Auch nach dem Säureattentat gilt es also die Pflicht zu erfüllen?
Das hat nicht nur mit Pflicht erfüllen zu tun. Ich habe in den vergangenen Monaten wahrscheinlich die emotional bewegendste Zeit meines Berufslebens gehabt. Vor allem ein Erlebnis hat mich dabei zuletzt besonders berührt: Als klar wurde, dass der Vorstand verkleinert werden sollte, kamen die Arbeitnehmervertreter im Aufsichtsrat auf mich zu und baten mich, das Personalressort zu übernehmen. Das wird einem Finanzvorstand nicht oft angeboten.

Ist mit der vollständigen Verschmelzung von Innogy auf Eon im kommenden Jahr auch Ihre Tätigkeit beendet, oder könnten Sie sich vorstellen, bei Eon weiterzumachen?
Die Frage stellt sich nicht.
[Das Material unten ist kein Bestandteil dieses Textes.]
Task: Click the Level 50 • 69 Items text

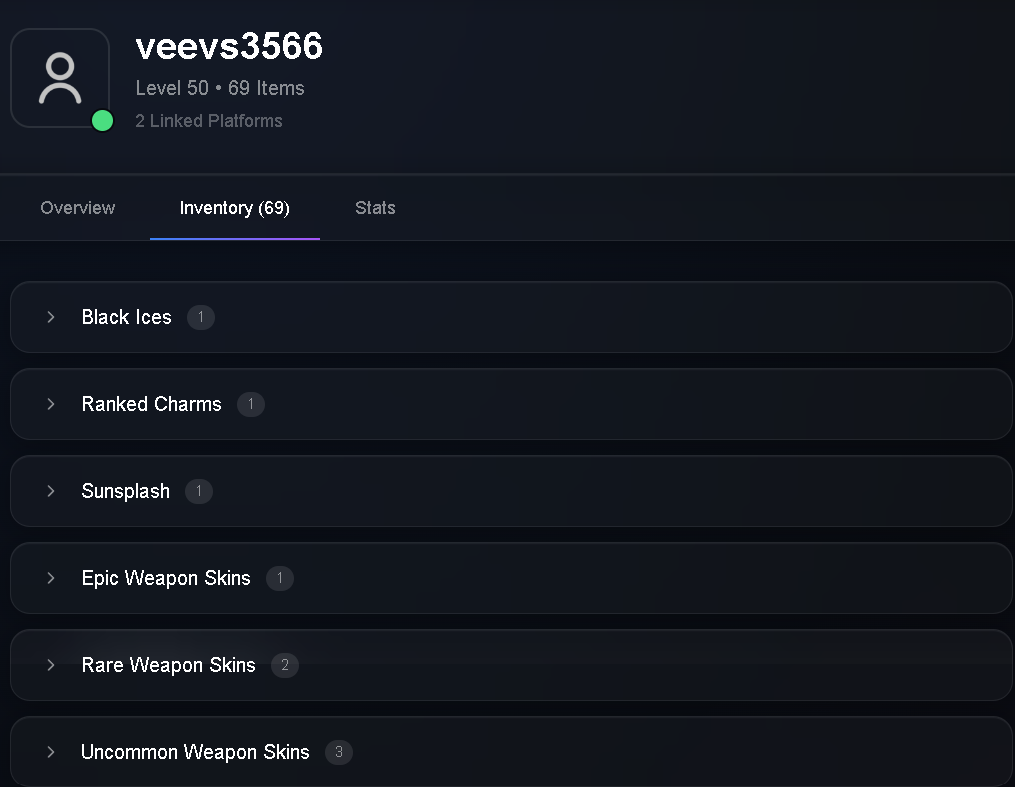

Ich stehe so lange zur Verfügung, bis alle Arbeiten für die Verschmelzung erledigt sind. Wenn der Auftrag erfüllt und Innogy erfolgreich in die neue Eon übergegangen ist, werde ich aber ausscheiden.

Haben Sie schon eine Idee, was Sie dann machen werden?
Noch nicht wirklich. Natürlich mache ich mir Gedanken. Das ist für mich aber auch eine ungewohnte Situation. Ich bin vor 20 Jahren zu RWE gekommen und musste mich seither nicht mehr nach einem neuen Arbeitgeber umschauen. Ich sehe das nun aber als Chance und will offen an etwas Neues herangehen. Das kann wieder ein Fulltime-Job sein. Vielleicht entscheide ich mich aber auch für eine Portfolio-Tätigkeit, wie das Personalberater nennen, also mehrere Aufgaben wie Beratungstätigkeit oder Aufsichtsratsmandate nebeneinander.

Sie hätten diese Entscheidung ja so oder so treffen müssen – wegen der Übernahme von Innogy. Wird Ihre Entscheidung aber durch Ihre persönlichen Erlebnisse geprägt?
Ich werde sie mit einer größeren inneren Freiheit treffen. Ich werde mehr auf meinen Bauch hören und nur etwas machen, was mich wirklich reizt.

Haben Sie denn noch große Hoffnungen, dass Täter und Auftraggeber Ihre Strafe bekommen?
Ich hoffe es sehr. Wir geben jedenfalls nicht auf. Wir, das ist nicht nur meine Familie, sondern auch mein Anwalt und die Sicherheitsfirma, die mich unterstützen. Denn diese offenen Fragen sind eine große Belastung für meinen weiteren Lebensweg.

Müssen Sie sich aber nicht auch auf den Fall vorbereiten, dass der Fall nie aufgeklärt und gesühnt wird? Die Beweislage ist schwierig und es dürfte vor allem schwierig sein, die Hintermänner zu überführen.
Mit dem Gedanken musste ich mich schon im vergangenen Jahr beschäftigen als die Ermittlungen eingestellt wurden. Aber wenn die Theorie stimmt, die derzeit im Mittelpunkt steht, gibt es zumindest etwas Tröstliches für mich: Das Tatmotiv ist nicht mehr gegeben. Meinen Job als Finanzvorstand wird es bald nicht mehr geben.

Herr Günther, vielen Dank für das Interview.